For that you need some hardware that will do analogue-to-digital conversion. For me, the ideal was the Griffin iMic, which costs £35+VAT ($35/£21 in the US). You can plug a small stereo headphone-style cable into it from your hi-fi (ideally, from the tape outputs; cables are available in good hi-fi shops), and it will take that analogue input and convert it into a stream of bits at CD-quality (44kHz, 16-bit sampling) and pipe it into your computer's USB port. It works perfectly (no drivers required) with Windows XP and Apple Macs.

All you need then is some software to capture that stream. Whether you want to remix the music, tweak it, or whatever, you're sure to find something to suit your personal taste – free? shareware? commercial? – at the Shareware Music Machine (www.hitsquad.com/smm/).

This method also has the benefit that you can capture music trapped on vinyl before it turns to sludge. (Some recording software will help edit out the pops, crackles and rumble that are vinyl's trademarks.)

The only drawback of the whole process is that unlike "ripping" a CD into MP3, which can be done many times faster than you can listen to the tracks, this can only be done in real time. Yes, you'll actually have to listen to the music that you bought.
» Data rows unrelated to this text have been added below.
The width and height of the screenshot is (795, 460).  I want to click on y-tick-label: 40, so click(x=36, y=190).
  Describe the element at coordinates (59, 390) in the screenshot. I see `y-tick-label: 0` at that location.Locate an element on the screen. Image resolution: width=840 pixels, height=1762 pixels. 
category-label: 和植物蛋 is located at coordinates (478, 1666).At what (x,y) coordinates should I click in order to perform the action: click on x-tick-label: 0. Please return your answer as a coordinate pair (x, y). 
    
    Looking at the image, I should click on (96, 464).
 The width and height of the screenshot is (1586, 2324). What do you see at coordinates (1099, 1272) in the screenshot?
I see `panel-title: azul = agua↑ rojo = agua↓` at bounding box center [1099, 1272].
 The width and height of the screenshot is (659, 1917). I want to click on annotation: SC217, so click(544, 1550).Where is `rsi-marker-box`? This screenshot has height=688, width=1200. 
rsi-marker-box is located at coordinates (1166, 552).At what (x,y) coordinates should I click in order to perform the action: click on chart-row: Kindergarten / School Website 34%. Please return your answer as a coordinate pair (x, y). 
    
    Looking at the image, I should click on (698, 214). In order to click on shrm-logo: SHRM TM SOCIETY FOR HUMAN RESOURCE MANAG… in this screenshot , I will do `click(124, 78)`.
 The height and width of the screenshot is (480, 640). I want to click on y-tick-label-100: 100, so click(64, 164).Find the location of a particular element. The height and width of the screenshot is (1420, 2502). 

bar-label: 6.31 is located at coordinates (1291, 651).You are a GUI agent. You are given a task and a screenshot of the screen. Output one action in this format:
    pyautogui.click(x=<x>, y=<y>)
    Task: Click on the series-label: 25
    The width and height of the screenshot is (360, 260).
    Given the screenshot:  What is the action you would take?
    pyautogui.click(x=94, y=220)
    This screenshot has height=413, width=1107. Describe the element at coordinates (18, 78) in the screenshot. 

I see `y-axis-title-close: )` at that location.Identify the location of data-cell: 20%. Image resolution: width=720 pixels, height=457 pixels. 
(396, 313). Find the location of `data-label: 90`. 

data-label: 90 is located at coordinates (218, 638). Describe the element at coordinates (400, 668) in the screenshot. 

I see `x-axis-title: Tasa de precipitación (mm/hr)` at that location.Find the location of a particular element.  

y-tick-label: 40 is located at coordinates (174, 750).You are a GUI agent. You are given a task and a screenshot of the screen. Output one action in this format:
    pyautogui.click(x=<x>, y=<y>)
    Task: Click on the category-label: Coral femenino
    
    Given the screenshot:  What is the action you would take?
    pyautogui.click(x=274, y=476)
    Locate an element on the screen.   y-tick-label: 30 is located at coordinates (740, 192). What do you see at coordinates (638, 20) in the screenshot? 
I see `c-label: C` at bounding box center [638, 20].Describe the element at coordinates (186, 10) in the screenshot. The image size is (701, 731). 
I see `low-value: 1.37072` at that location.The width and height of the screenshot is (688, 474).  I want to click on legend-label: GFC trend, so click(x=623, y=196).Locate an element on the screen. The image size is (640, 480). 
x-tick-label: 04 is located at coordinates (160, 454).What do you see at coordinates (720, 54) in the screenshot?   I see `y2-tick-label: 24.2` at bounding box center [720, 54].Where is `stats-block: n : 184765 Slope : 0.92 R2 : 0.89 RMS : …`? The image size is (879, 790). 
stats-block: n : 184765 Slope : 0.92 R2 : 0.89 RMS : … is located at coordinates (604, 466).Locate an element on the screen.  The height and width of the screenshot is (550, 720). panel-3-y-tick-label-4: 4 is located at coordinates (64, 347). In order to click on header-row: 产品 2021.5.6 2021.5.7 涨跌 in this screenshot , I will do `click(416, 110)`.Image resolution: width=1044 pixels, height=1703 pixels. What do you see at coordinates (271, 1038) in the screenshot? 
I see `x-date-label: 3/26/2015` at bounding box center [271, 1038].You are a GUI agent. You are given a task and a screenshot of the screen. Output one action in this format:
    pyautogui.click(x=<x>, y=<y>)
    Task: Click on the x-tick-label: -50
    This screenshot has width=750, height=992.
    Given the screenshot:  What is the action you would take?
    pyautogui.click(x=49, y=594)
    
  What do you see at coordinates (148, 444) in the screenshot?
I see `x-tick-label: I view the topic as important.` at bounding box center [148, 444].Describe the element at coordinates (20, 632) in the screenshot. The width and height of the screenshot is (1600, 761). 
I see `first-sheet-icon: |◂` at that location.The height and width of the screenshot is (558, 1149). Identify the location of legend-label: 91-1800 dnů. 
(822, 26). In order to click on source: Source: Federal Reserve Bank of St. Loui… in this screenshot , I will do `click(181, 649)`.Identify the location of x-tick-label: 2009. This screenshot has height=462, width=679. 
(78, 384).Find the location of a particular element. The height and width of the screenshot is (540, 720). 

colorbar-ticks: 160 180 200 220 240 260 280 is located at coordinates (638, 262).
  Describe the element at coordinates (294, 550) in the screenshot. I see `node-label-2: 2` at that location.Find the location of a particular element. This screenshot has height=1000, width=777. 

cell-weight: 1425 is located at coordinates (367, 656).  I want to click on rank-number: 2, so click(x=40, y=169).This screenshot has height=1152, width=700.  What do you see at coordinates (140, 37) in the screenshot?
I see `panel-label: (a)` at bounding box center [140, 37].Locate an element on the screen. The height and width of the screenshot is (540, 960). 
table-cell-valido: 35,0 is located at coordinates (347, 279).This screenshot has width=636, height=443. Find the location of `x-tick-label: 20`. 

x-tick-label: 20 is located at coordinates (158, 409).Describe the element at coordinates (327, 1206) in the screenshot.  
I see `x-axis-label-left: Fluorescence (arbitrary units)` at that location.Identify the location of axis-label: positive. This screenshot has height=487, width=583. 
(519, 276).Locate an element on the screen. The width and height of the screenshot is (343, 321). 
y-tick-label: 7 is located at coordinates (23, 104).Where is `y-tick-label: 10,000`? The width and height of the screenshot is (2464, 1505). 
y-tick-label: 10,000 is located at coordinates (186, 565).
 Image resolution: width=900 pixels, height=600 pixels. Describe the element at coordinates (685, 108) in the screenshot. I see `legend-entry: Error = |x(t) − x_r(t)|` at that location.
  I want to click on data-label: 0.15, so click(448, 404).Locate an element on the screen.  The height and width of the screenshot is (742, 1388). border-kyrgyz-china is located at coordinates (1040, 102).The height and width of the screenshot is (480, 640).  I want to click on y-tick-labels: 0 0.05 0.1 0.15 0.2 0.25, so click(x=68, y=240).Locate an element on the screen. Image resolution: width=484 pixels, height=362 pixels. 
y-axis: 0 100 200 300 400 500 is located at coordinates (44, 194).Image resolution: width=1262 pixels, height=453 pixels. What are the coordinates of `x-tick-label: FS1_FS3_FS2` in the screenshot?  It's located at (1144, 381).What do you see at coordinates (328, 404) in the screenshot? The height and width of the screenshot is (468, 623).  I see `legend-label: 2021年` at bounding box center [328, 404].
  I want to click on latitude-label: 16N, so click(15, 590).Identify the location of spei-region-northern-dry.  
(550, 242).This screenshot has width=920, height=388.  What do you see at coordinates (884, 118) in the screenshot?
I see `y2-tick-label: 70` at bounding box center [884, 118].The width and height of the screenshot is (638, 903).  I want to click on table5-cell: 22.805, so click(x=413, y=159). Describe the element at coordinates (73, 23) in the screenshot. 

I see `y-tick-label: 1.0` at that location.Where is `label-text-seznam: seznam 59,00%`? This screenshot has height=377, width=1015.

Which all means that all that's left for me to do is to go back to that shop and buy the Foo Fighters album. I'll just have to hope that the record label hasn't done its usual trick of releasing two great tracks as singles, to disguise an album of duds. That sort of thing can really turn buyers off, you know. They might even stop buying CDs.

Griffin iMic: contact AM Micro (www.ammicro.co.uk); Shareware Music Machine: www.hitsquad.com/smm/

In my column of 13 Jan, the details provided for the city guide Vindigo were wrong. The free trial lasts for 30 days (not seven), and the program costs $24.95 (£15) for an annual subscription or $3.50 (£2) per month for a monthly subscription (not $35/£21 annually). Apologies.